▶ Source document:
□ □ □ □ □ □ □

For Batson and McCollum appellate review has been tangled together. This is so primarily because both deal with intentional discrimination in the use of peremptory strikes and because the three step framework of a Batson analysis is used when deciding a McCollum claim at the trial court level. However, claims under Batson and McCollum, upon reaching the appellate level, are in a very different posture. While a trial court's findings are entitled to "great deference" and will be reversed only if "clearly erroneous" under both Batson and McCollum, 5
there is a world of analytic difference in an appellate review of a finding that something does not exist, and an appellate review of a finding that something does exist. The perspective of a deferential appellate review of a McCollum claim is not the same as the perspective of a deferential appellate review of a Batson claim, and thus the expression and application of such deference in deciding a Batson case on appeal does not always provide a comparable expression of deference when applied to a McCollum case on appeal.
Under our current rules of criminal procedure, a Batson or McCollum challenge that reaches the appellate level is, necessarily, brought by a criminal defendant who has lost the battle over peremptory strikes in the trial court. Accordingly, in framing the issues, (1) a Batson claim will always entail a deferential review of the trial court's finding that racial discrimination was not present, because the trial court denied the defense motion on that basis and permitted the prosecutor's strikes; and (2) a claim under McCollum will always entail a deferential review of the trial court's finding that racial discrimination was present, because the trial court disallowed the defense strikes and granted the prosecution motion on that basis. Thus, the focus of the review is, obviously, entirely different. Nonetheless, appellate courts have attempted to apply Batson appellate rationale to McCollum appellate analysis without understanding, or at the very least acknowledging, the completely different perspectives of such reviews. Which leads us to Purkett v. Elem, supra ("Purkett"), a case involving a Batson challenge on appellate review, and the application thereof to appellate analysis under McCollum, specifically, and to Batson/McCollum appellate jurisprudence as a whole.
"The precise formula used for review of factfindings, of course, depends on the context." (Emphasis supplied.) Hernandez, supra at 365. Thus, in reaching an understanding of the Purkett opinion, one salient contextual point must be understood: Purkett was not addressed to the trial court at all. Nothing about the decision was directory in any way toward the trial court regarding which explanations that body should deem plausible or persuasive, and Purkett in no way expressed the views of the United States Supreme Court regarding what explanations a trial court should consider acceptable in a Batson/McCollum challenge. 6
Purkett was directed solely at procedural aspects of appellate analysis under Batson/McCollum, and it was in the context of a Batson appellate review that the decision in Purkett was written.

□ □ □ □ □ □ □

▶ Dataset entries:
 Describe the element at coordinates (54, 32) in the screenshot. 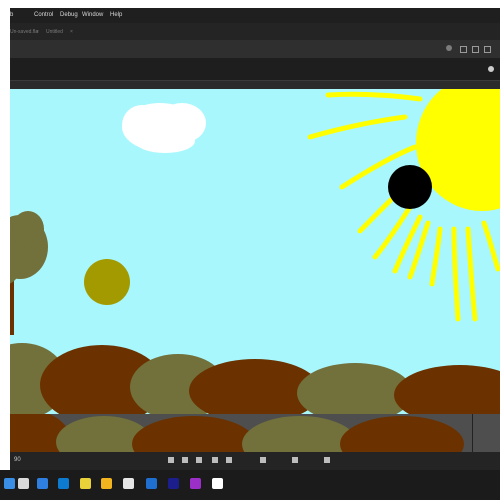

I see `tab-untitled: Untitled` at that location.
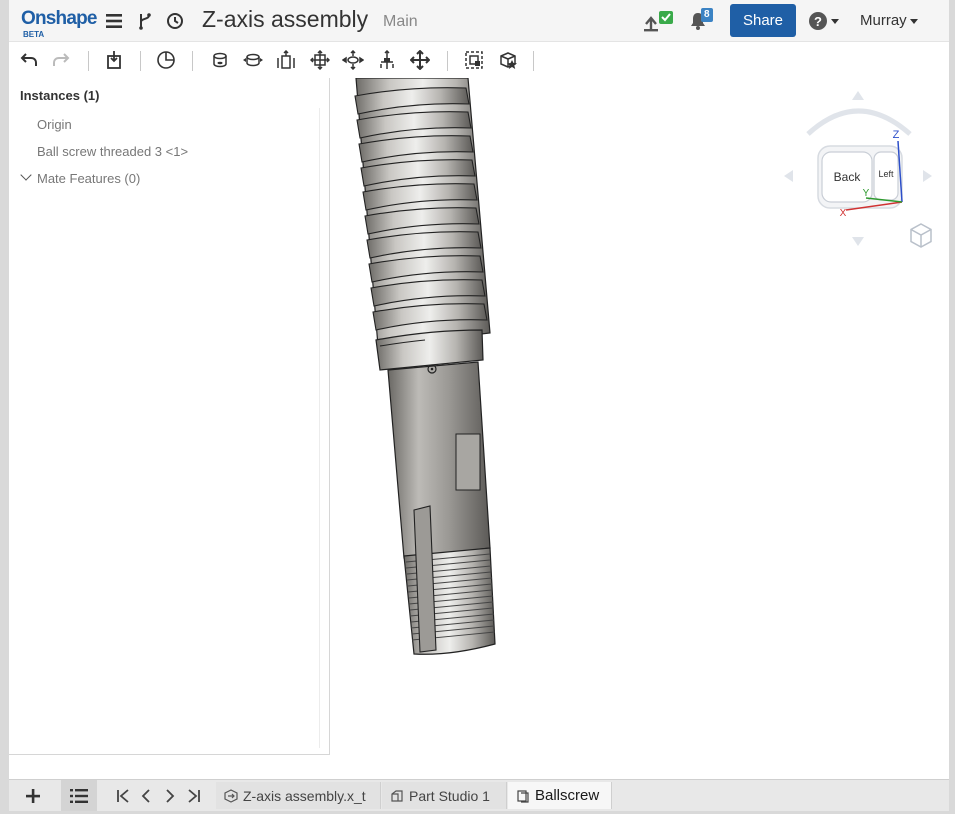  What do you see at coordinates (788, 176) in the screenshot?
I see `rotate-left-arrow-icon` at bounding box center [788, 176].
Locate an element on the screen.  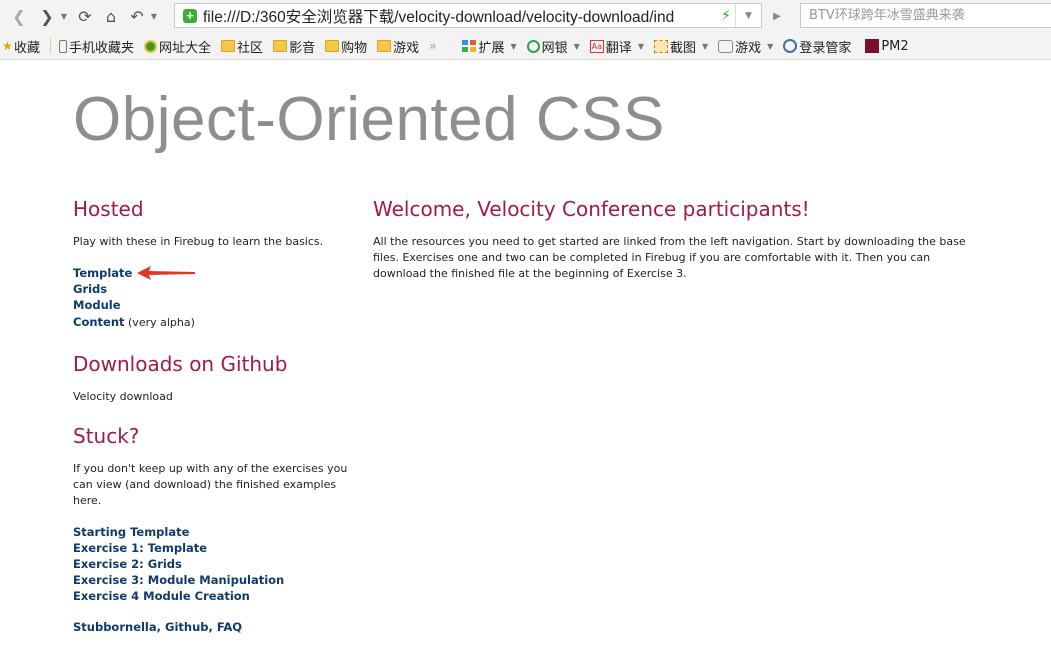
speed-mode-icon: ⚡ is located at coordinates (726, 16).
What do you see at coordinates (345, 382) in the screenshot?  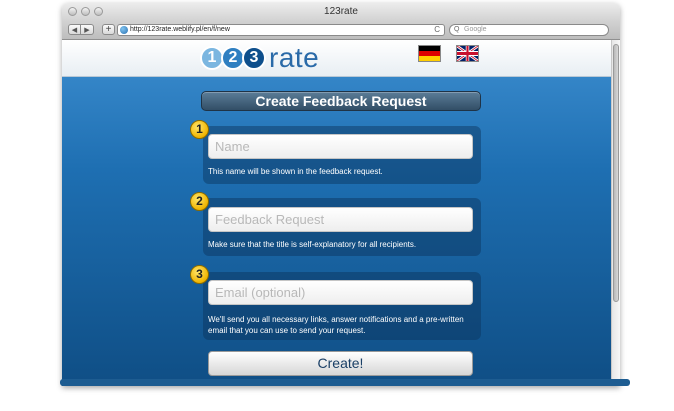 I see `window-base-shadow` at bounding box center [345, 382].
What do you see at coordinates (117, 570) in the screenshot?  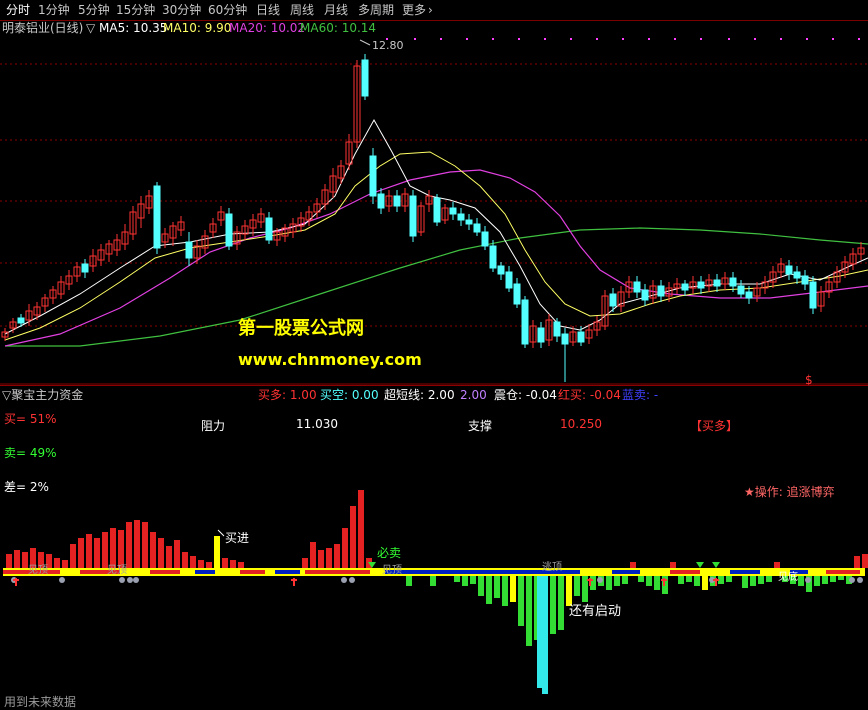 I see `top-annotation-2: 见顶` at bounding box center [117, 570].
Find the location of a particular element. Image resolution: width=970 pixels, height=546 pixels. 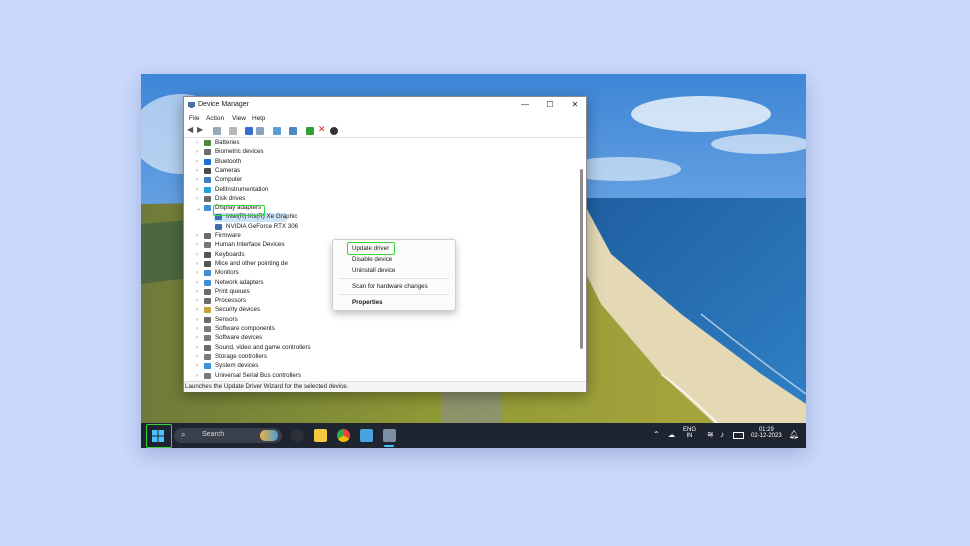

language-indicator: ENG IN is located at coordinates (690, 433).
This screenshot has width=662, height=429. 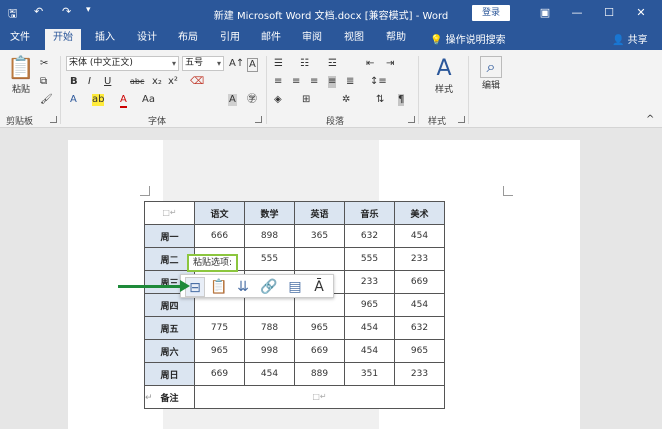 What do you see at coordinates (170, 213) in the screenshot?
I see `table-corner-cell: □↵` at bounding box center [170, 213].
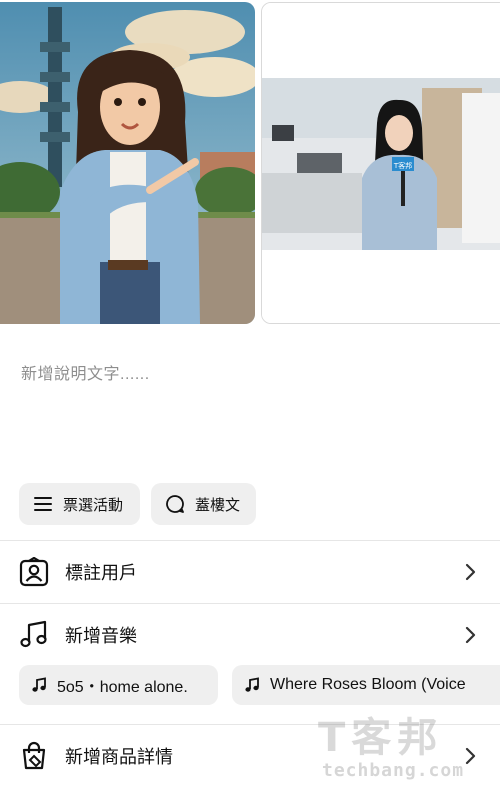 This screenshot has height=806, width=500. Describe the element at coordinates (101, 636) in the screenshot. I see `add-music-label: 新增音樂` at that location.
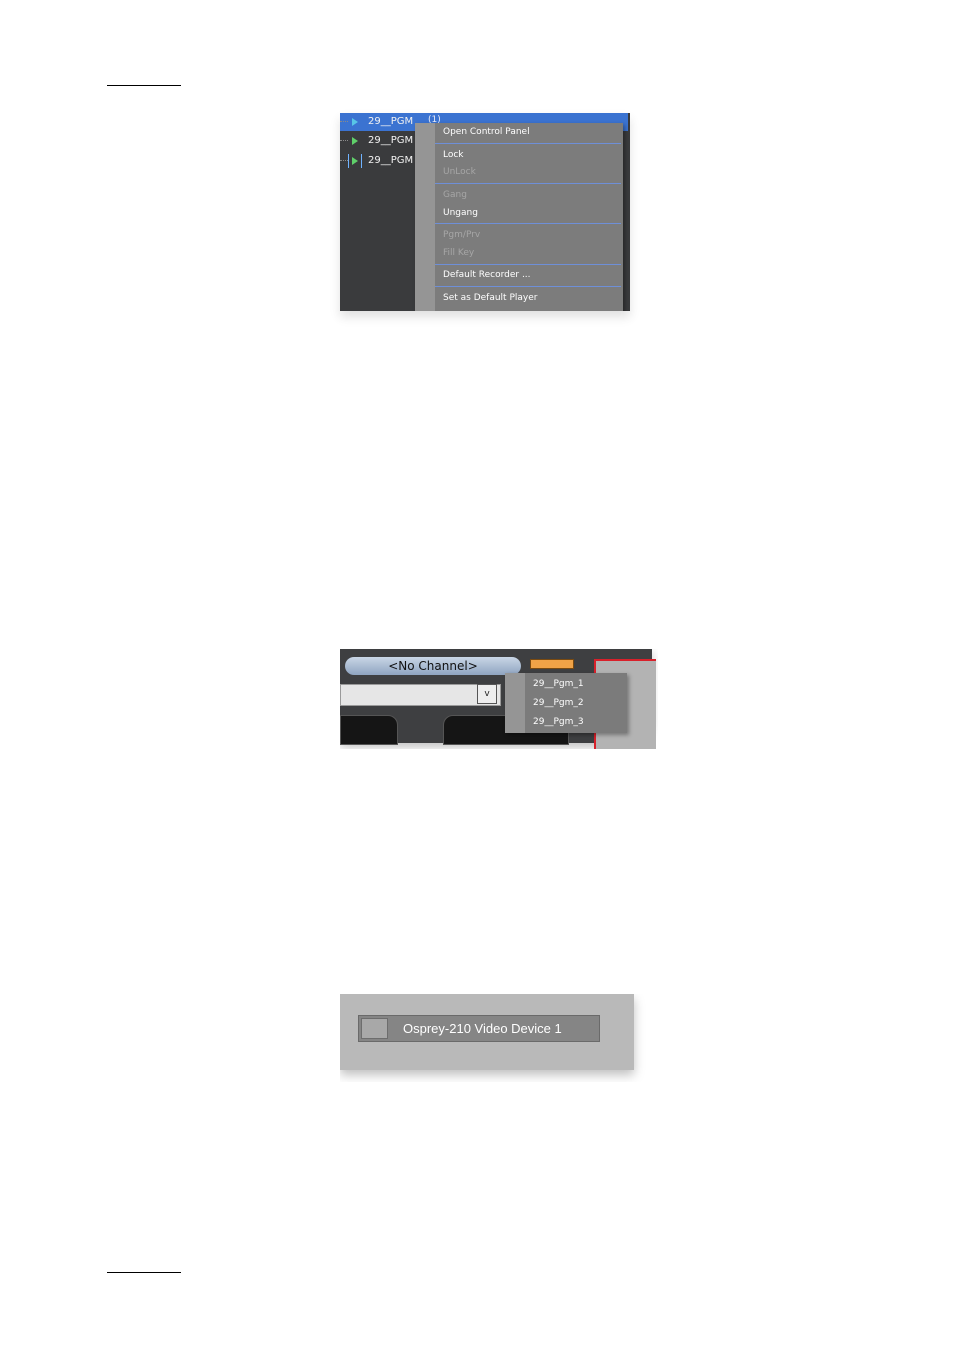  Describe the element at coordinates (369, 730) in the screenshot. I see `panel-button` at that location.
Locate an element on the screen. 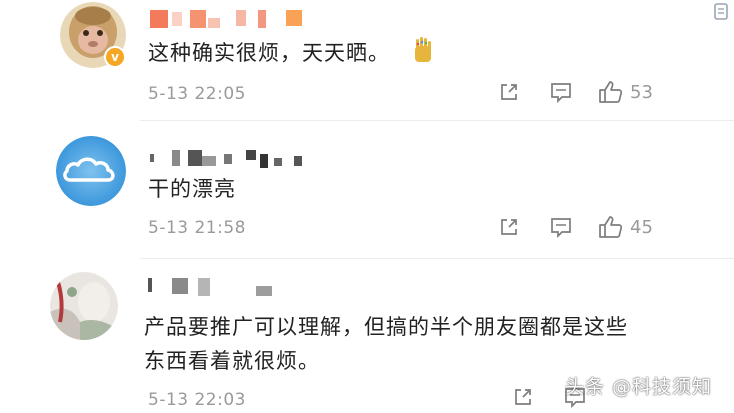 This screenshot has width=734, height=413. comment-actions: 53 is located at coordinates (574, 92).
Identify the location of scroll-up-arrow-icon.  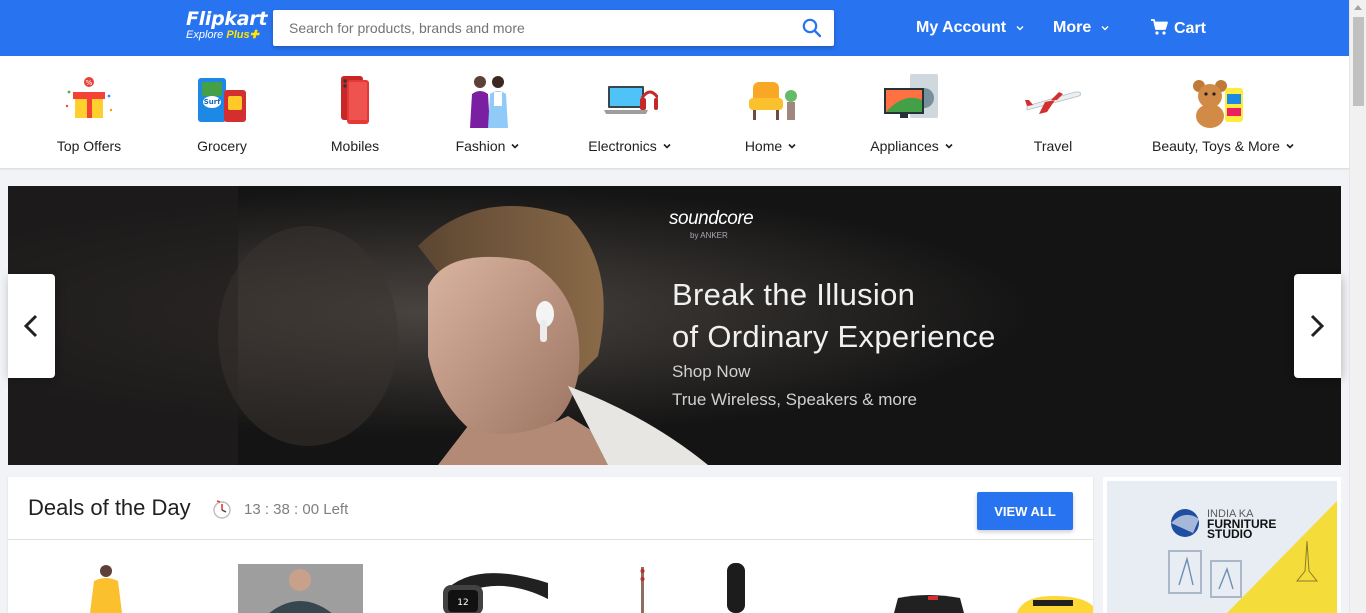
(1358, 8).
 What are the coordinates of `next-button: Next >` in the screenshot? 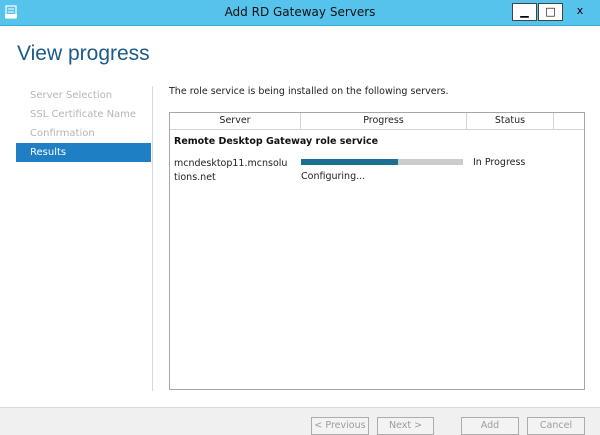 It's located at (406, 426).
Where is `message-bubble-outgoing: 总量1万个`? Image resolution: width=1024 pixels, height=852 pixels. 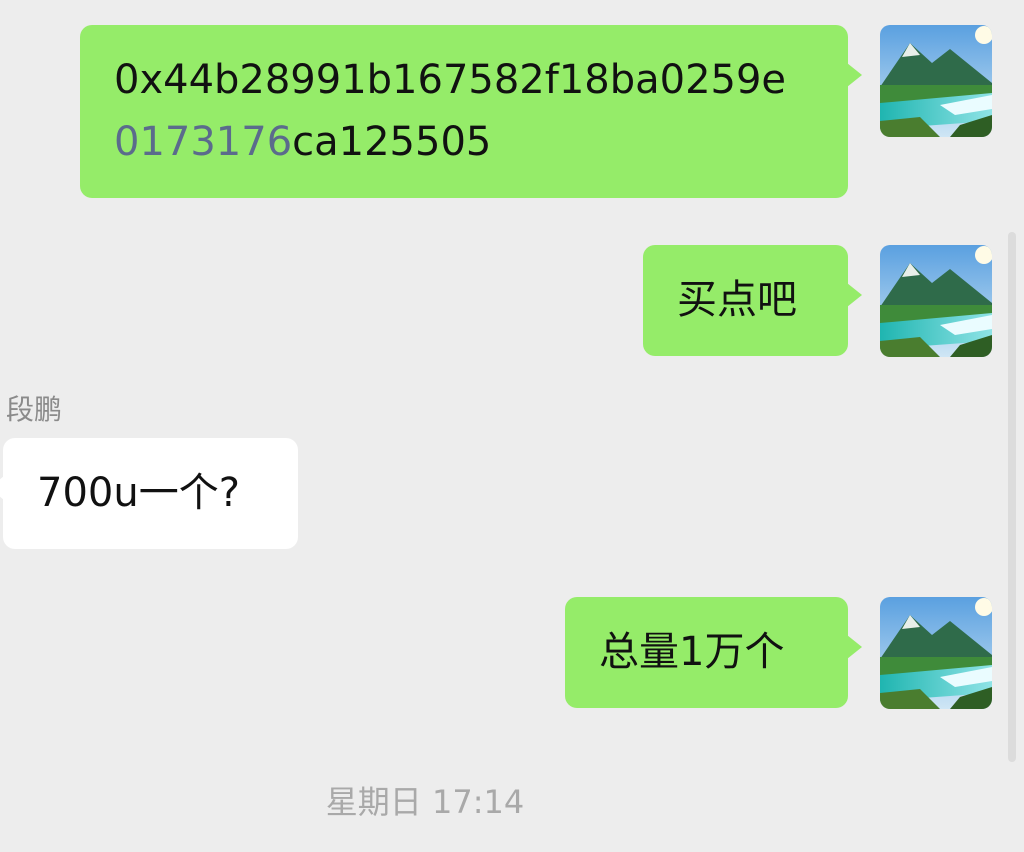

□ □ □ □ □ □ □

▶ Problems and tasks:
(A) Decide whether each statement below agrees with the passage on Batson and McCollum appellate review. For each, answer yes or no and quote the deciding words of the passage.
(i) On appeal, a McCollum claim always involves deferential review of a trial court's finding that racial discrimination was present.
(ii) Purkett told trial courts which explanations they should treat as plausible or persuasive.
(iii) Purkett arose from a McCollum challenge on appellate review.
(B) Pick up the passage on Batson and McCollum appellate review after its final sentence and keep writing it.

▶ Answers per task:
(A)
(i) Yes: "a claim under McCollum will always entail a deferential review of the trial court's finding that racial discrimination was present"
(ii) No: "Nothing about the decision was directory in any way toward the trial court regarding which explanations that body should deem plausible or persuasive"
(iii) No: "a case involving a Batson challenge on appellate review"

(B)
In Purkett, the Eighth Circuit Court of Appeals had reversed a trial court's Batson step three credibility decision that race was not a factor in the prosecution's use of a challenged strike; the Eighth Circuit had decided that racial motivation was present in the prosecutor's exercise of the strike, because the prosecutor's explanation for the strike was implausible -- to the Eighth Circuit. 7
However, in affording "great deference" on appellate review to a trial court's finding, under Batson, that racial discrimination did not exist, the United States Supreme Court directed the Eighth Circuit Court of Appeals to recognize that a nonracial "unpersuasive" or "implausible" explanation, one that was accepted by the trial court, cannot serve as a basis for reversal; the Supreme Court directed the appellate court not to substitute its factual finding that a racial motivation did exist, for the trial court's finding that no racial motivation existed, merely because the appellate court found the race-neutral explanation unpersuasive: "Here the Court of Appeals did not conclude or even attempt to conclude that the state court's finding of no racial motive was not fairly supported by the record. . . . It gave no proper basis for overturning the state court's finding of no racial motive, a finding which turned primarily on [the trial court's] assessment of credibility." (Emphasis supplied.) Purkett, supra, 131 LE2d at 840.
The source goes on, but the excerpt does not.